I didn’t get into steampunk to be an activist.
What got me hooked was The League of Extraordinary Gentlemen in 2003, then discovering it was based on a graphic novel (which was even better), and then discovering there was an entire genre of this stuff.
I was already into nineteenth-century history and I was into science-fiction. Putting those two together was brilliant.
Cory Gross, whose website was one of the few dedicated to steampunk at the time (available through the Wayback Machine; Cory now blogs at Voyages Extraordinaires), described it as “Victorian Adventures in a Past That Wasn’t”. That was exactly what I wanted.
I read Jules Verne. I watched Wild Wild West (1999). Paul Guinan’s Boilerplate and Steam-Trek were some of my favorite websites. I created my own website, The Gatehouse (more about our history here), and a steampunk community, the Smoking Lounge.

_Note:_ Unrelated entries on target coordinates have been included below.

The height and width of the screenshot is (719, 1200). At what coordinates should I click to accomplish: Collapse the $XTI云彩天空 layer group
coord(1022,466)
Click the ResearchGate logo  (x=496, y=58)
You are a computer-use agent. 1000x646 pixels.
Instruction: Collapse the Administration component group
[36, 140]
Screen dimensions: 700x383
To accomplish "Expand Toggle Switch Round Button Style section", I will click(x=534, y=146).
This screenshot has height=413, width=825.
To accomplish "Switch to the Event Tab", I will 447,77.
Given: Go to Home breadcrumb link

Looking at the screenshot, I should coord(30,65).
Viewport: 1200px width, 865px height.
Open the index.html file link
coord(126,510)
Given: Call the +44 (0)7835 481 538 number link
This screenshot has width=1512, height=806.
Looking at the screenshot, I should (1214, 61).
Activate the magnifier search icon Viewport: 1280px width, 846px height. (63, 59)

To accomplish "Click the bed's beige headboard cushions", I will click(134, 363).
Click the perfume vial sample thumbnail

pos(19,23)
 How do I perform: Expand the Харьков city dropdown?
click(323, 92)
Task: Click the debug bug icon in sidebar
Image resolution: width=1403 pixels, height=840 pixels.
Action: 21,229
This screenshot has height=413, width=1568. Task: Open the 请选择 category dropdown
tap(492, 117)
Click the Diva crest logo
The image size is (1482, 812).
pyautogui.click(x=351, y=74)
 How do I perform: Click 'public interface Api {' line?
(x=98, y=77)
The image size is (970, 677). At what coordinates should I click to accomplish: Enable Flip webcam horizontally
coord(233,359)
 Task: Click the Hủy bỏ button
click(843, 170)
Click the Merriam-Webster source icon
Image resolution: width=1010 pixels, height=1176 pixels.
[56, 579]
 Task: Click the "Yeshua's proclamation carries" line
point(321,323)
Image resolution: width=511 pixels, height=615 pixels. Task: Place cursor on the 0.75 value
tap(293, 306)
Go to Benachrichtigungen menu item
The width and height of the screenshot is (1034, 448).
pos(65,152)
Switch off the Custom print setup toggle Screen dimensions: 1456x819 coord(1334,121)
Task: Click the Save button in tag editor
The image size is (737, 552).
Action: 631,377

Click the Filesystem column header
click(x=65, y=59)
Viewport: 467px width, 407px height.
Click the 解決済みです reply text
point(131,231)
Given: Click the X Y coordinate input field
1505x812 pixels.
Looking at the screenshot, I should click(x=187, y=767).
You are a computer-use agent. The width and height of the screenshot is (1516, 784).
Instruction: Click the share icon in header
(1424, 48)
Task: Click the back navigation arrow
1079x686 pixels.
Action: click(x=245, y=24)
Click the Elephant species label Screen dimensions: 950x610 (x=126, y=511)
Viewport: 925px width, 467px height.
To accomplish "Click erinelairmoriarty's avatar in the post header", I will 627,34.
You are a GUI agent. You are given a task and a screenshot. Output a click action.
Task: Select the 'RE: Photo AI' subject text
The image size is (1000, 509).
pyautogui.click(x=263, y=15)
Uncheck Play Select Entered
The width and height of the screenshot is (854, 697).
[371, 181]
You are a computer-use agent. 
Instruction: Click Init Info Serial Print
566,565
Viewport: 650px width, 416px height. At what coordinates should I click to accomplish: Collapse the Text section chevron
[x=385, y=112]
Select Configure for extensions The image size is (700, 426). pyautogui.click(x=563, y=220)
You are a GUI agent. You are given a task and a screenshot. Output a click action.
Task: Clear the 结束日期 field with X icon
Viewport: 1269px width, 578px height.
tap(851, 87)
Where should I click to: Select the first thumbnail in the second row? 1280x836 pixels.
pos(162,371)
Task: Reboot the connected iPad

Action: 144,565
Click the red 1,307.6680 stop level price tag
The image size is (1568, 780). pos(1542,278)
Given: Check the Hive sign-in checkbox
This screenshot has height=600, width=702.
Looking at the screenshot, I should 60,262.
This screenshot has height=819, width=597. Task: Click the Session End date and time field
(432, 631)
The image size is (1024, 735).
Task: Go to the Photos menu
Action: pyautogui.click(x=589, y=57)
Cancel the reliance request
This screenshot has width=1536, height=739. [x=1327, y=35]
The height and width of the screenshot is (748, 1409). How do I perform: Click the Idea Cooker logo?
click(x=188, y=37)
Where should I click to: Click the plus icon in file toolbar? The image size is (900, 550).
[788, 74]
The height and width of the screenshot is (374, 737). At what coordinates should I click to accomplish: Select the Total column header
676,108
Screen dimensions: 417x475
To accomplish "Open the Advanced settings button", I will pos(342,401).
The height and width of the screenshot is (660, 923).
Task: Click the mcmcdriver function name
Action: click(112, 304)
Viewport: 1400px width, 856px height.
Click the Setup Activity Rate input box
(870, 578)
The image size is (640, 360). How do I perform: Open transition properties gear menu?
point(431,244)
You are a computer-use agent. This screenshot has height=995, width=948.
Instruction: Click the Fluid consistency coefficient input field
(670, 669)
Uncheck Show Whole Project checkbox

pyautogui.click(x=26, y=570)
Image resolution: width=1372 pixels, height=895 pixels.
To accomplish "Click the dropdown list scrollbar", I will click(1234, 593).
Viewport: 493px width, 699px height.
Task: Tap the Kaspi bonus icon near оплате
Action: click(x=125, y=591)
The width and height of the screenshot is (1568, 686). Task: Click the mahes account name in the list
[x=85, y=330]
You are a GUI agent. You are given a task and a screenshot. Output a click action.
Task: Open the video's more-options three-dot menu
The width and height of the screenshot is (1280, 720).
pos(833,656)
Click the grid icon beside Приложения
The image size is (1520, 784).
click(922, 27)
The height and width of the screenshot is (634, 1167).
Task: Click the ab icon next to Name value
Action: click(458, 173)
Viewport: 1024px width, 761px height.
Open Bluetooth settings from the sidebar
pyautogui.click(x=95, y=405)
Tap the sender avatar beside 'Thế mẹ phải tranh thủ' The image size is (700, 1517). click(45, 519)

Then, around 2006-07, something changed. The publication of SteamPunk Magazine made it clear: people were trying to turn steampunk into a political movement.
In its inaugural edition, the magazine disparaged steampunk as “simply dressed-up, recreationary nostalgia”; a kind of “sepia-toned yesteryear” it said was more appropriate for Disney and suburban grandparents than a vibrant and viable philosophy or culture.
I rather liked dressed-up nostalgia. So did the people I hung out with. Suddenly this wasn’t good enough anymore.
Around the same time, cosplayers and makers appropriated steampunk to turn it into an aesthetic. I wasn’t much into that either, but at least they weren’t anarchists. Or if they were, they kept their hobbies and politics separate.
This tendency centered on the blog Brass Goggles, which was interested in the “lighter side of steampunk”. It spawned The Steampunk Forum and various on- and offline communities dedicated to costuming and do-it-yourself.
Either in or out
It’s now a decade later and I think it’s safe to say the “lighter side” has won out.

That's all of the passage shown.